Here are two great simple easy recipes for using fresh beets:

How to roast fresh beets

Beet Greens

(You can also just use the a little bacon and salt and pepper to taste. That’s even more simple and really good too!)

2.) Hens don’t lay eggs in really hot weather. 

Apparently hens don’t like extreme heat or cold. We generally don’t have to worry about extreme cold here (though last winter was a record year freeze!). Where we live heat is a way of life. I had no idea the hens weren’t big fans of it either! (I’m very pale and redheaded so I am perpetually slathered in sunscreen and wearing a hat. People often say to me “You aren’t from here are you?”)

3.) Too much rain leads to fatter, more swollen zucchini.

But it should still make pretty wonderful zucchini bread. I was hoping to make a loaf of it today to show you but my kiddo was zonked and off to dreamland early. I don’t have the heart to cut into the zucchini he’s been carting around the house like a prize from the fair for the last two days without him. I’ll have to update you on how the zucchini bread comes out. In the meantime I’ll share my zucchini recipe of choice:

Zucchini Bread (I’ve been known to add in toasted walnuts on occasion!)

4.) How pleasant our community can truly be. 

We don’t have many shopping options here other than the big Walmart. I’ve found most people are in a terrible mood in the long line they have to stand in after battling through the store in the first place for all they need. It is a pleasant change of pace to not have to stand in long lines while your child asks for the chips and candy neatly lined up at his eye level while you make your way to the conveyor belt that rolls your items up to checkout. I’ve been known to chat up just about anyone and have made a friend or two in my local Walmart. But it is nowhere near the gratifying experience of talking to someone about the work and care they’ve put into their product or their art. There is a warmth and twinkle in their eye that can’t be found on the shelf at a store. It was real community. The  way it’s meant to be. It makes me want to go back. It makes me want to make a better effort to know my neighbors just a little more than the pleasant perfunctory wave as we come and go. Maybe on my next visit to the Farmer’s Market I’ll buy more zucchini and bake loaves of bread for my neighbors. Nothing liked homemade baked goods to open the door to neighborly friendships!

5.) Just how enthusiastic children will get when they are so involved with the experience of their food.

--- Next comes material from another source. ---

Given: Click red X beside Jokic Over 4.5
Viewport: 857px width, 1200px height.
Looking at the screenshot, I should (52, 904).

My oldest son came home talking a mile a minute and wanted to make everything right away. He was inspired and excited. It was so fun to see him so amped up over vegetables! My children are good eaters. I rarely have to “make” them eat their vegetables or fruits. They understand the importance of healthy foods. Our trip took my sons understanding to a whole new level. He helped me roast the beets and cut up the beet greens and has declared a new love for both. He carried the giant zucchini around so much that I finally had to explain that we needed to put it in the refrigerator till we were ready to make the bread. He inspected the sunflowers we bought and decided he needed to know how many types of sunflowers exist (we bought one bloom each of the four different varieties offered). He inspected the leaves, the bud that had not opened and the petals. He was fascinated by the pollen that he found on the table beneath the large blooms. He wanted to know more about how bees use pollen because he already know that bees like pollen. So we Youtube’d bees and watched them busily go about their task at a big sunflower (a happy coincidence, by the way) and this turned into a discussion about how the honey is then made. Which produced a lovely drawing that he has plans to color tomorrow. He gave me permission to share his work in progress with you. There is a photo of it at the bottom of this post.

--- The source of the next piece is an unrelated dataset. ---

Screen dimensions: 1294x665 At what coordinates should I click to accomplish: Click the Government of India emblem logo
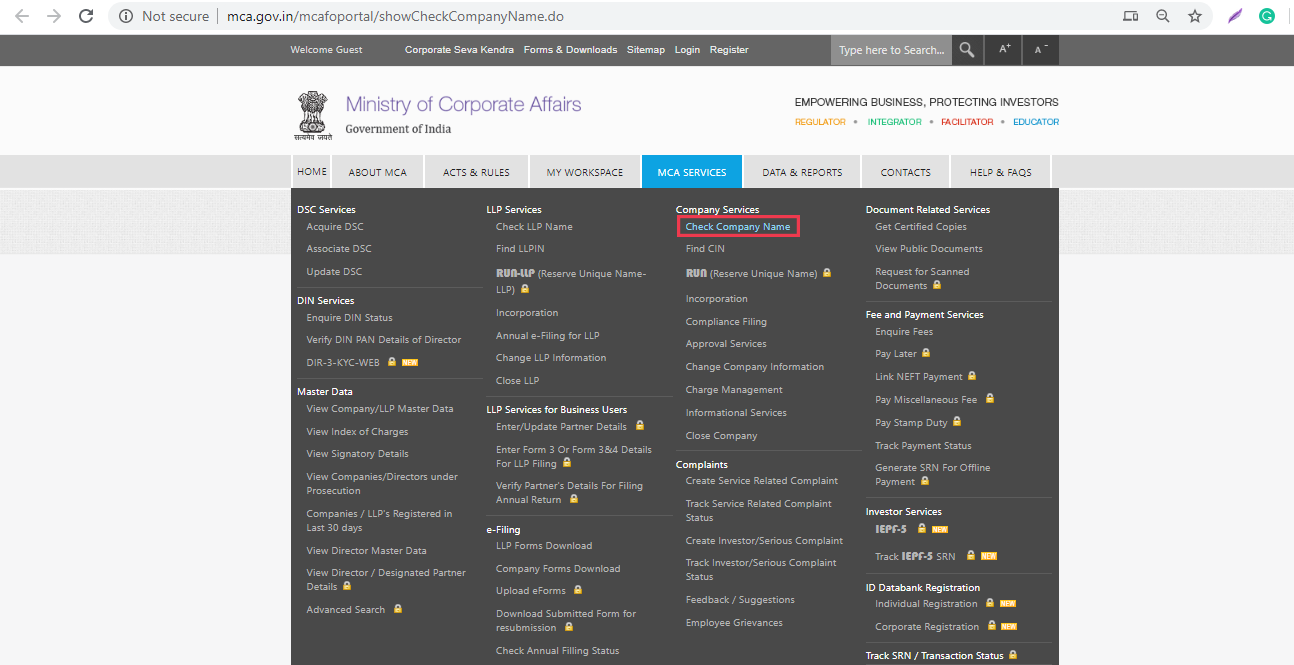311,116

6.) That you can keep lettuce fresh in a mason jar. 

Now. To be honest, I didn’t learn this at the Farmer’s Market but my trip inspired the search that led me to this little gem. There were such amazing greens available at my Farmer’s Market that I came straight home and searched the internet to find ways of preserving any future bounty of greens and lettuces I might bring home. I stumbled across an irresistible website about making salad in a jar. What an unusual concept! I was so fascinated I had to share her blog with you! She also happens to have great instructions for making Greek style yogurt at home. I haven’t tried it yet but it’s on my short list!  Check out this excellent blog Salad in a Jar. Even if you don’t go to a Farmer’s Market anytime soon-she’s got some great food stuff going on and I really enjoy her writing too!

7.) I learned just how processed even our fresh foods are from the grocery store. 

While it took a little more work to get the dirt off of what we brought home there was no denying how fresh and local it was. It was worth the extra elbow grease.

8.) That while it wasn’t a big budget saver, it didn’t break the bank either. 

We had a great experience and brought home some great produce. I learned a lot. My kids learned a lot. And most of all, it was a wonderful way to spend a Saturday morning. We’ll be heading back again this weekend, I assure you.

Art from my 5 year old. Inspired by our trip to the Farmer's Market and the pollen from our sunflowers.

Advertisement

This Little Piggy Went to Market-The Farmer’s Market, That Is!

This past Saturday morning, my boys and I were up and out the door early. We had a morning date planned. We were headed to the local donut shop for a treat of donuts and milk for them while the donuts were still fresh and a big steaming cup of coffee for me. Of course they got the rainbow sprinkles (what kid can resist rainbow sprinkles on anything?).  How I love a $3 date with my boys!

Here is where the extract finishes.